TASK OBJECTIVE: Retype the line in which "How do I perform: Expand" appears, then every line after it until the records end. Leave out the pictures.

/---

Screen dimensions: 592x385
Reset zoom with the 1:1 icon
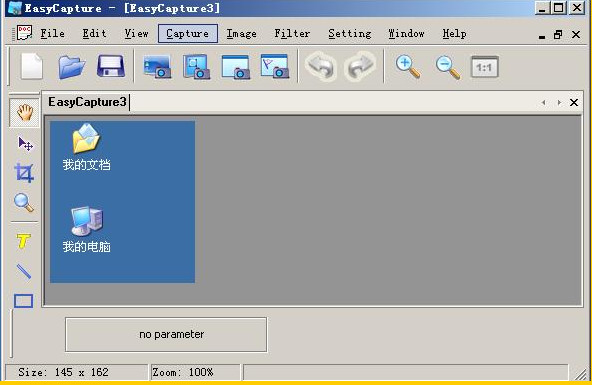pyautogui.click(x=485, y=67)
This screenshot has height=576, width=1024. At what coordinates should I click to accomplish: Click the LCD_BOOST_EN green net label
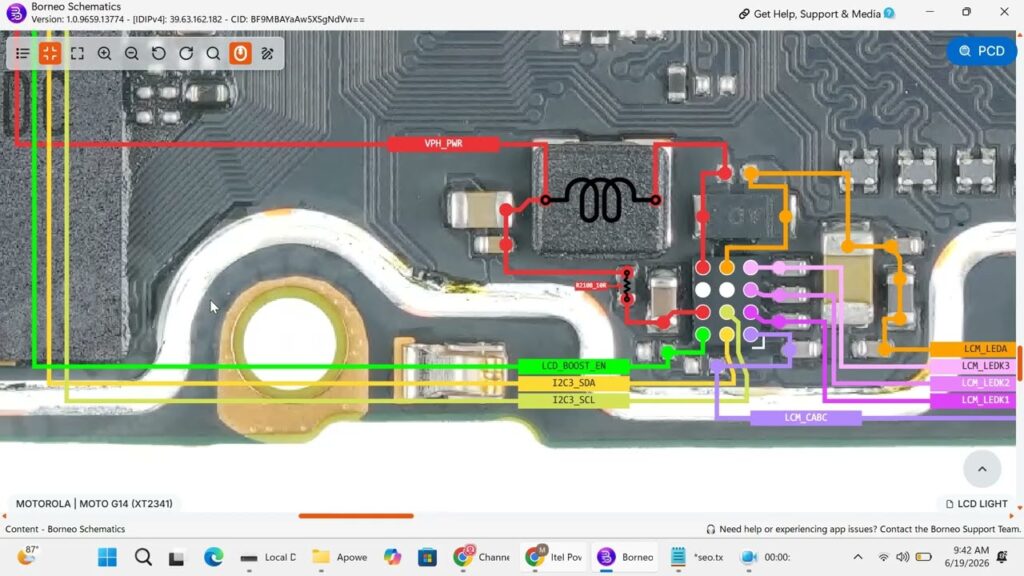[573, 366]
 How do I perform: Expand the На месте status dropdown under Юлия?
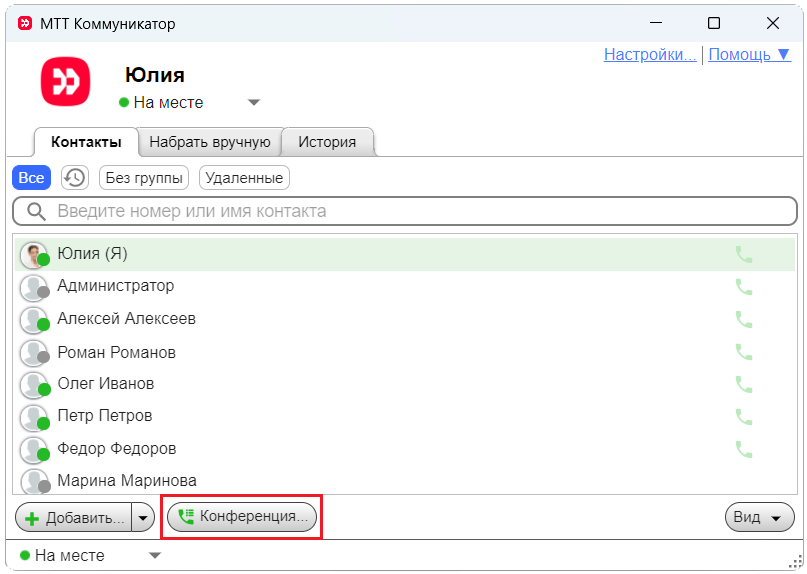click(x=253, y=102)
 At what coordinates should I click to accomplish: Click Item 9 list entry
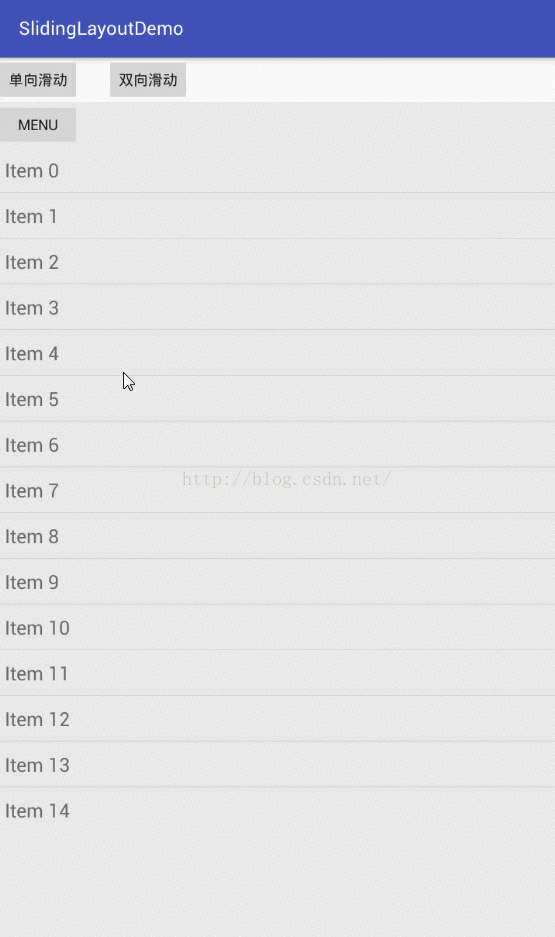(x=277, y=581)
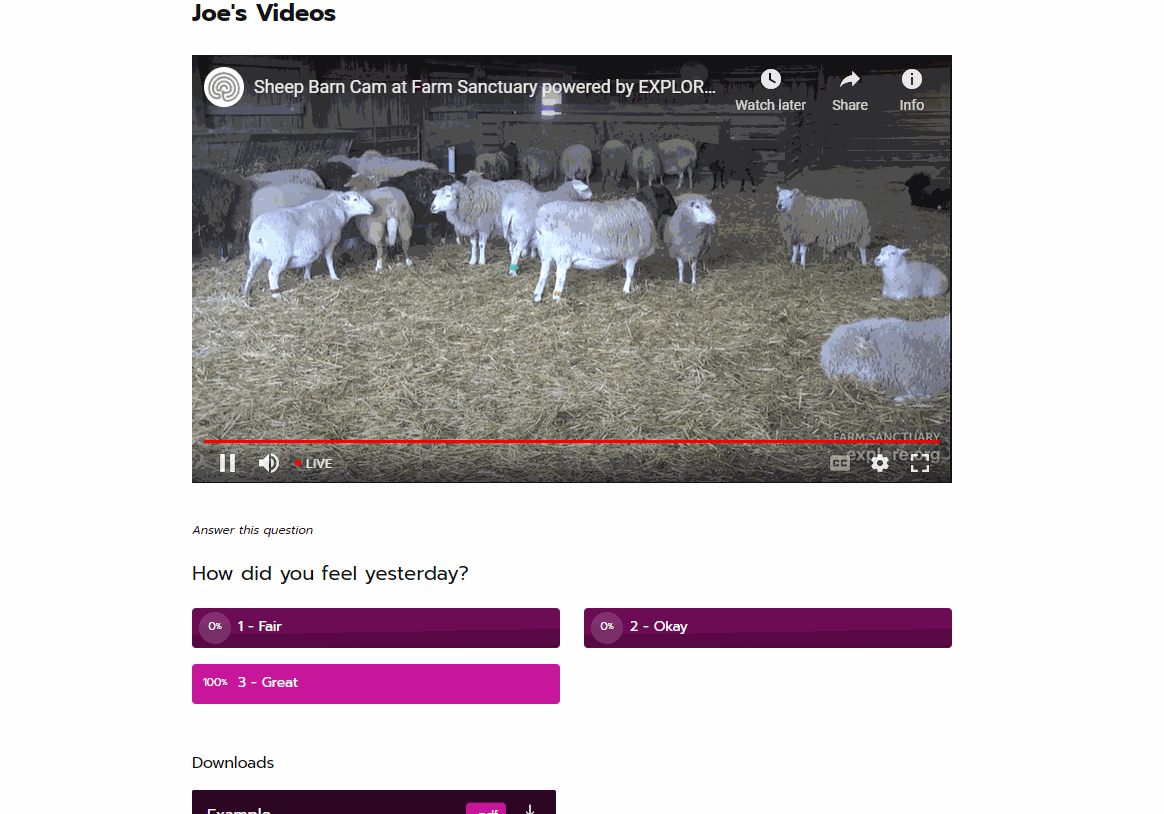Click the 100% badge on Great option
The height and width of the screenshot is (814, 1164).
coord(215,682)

\---

RESPONSE AREA:
 How do I perform: Expand the На месте status dropdown under Юлия?
click(x=253, y=102)
 At what coordinates should I click to accomplish: Click Item 9 list entry
(x=277, y=581)
Click the 100% badge on Great option
The height and width of the screenshot is (814, 1164).
coord(215,682)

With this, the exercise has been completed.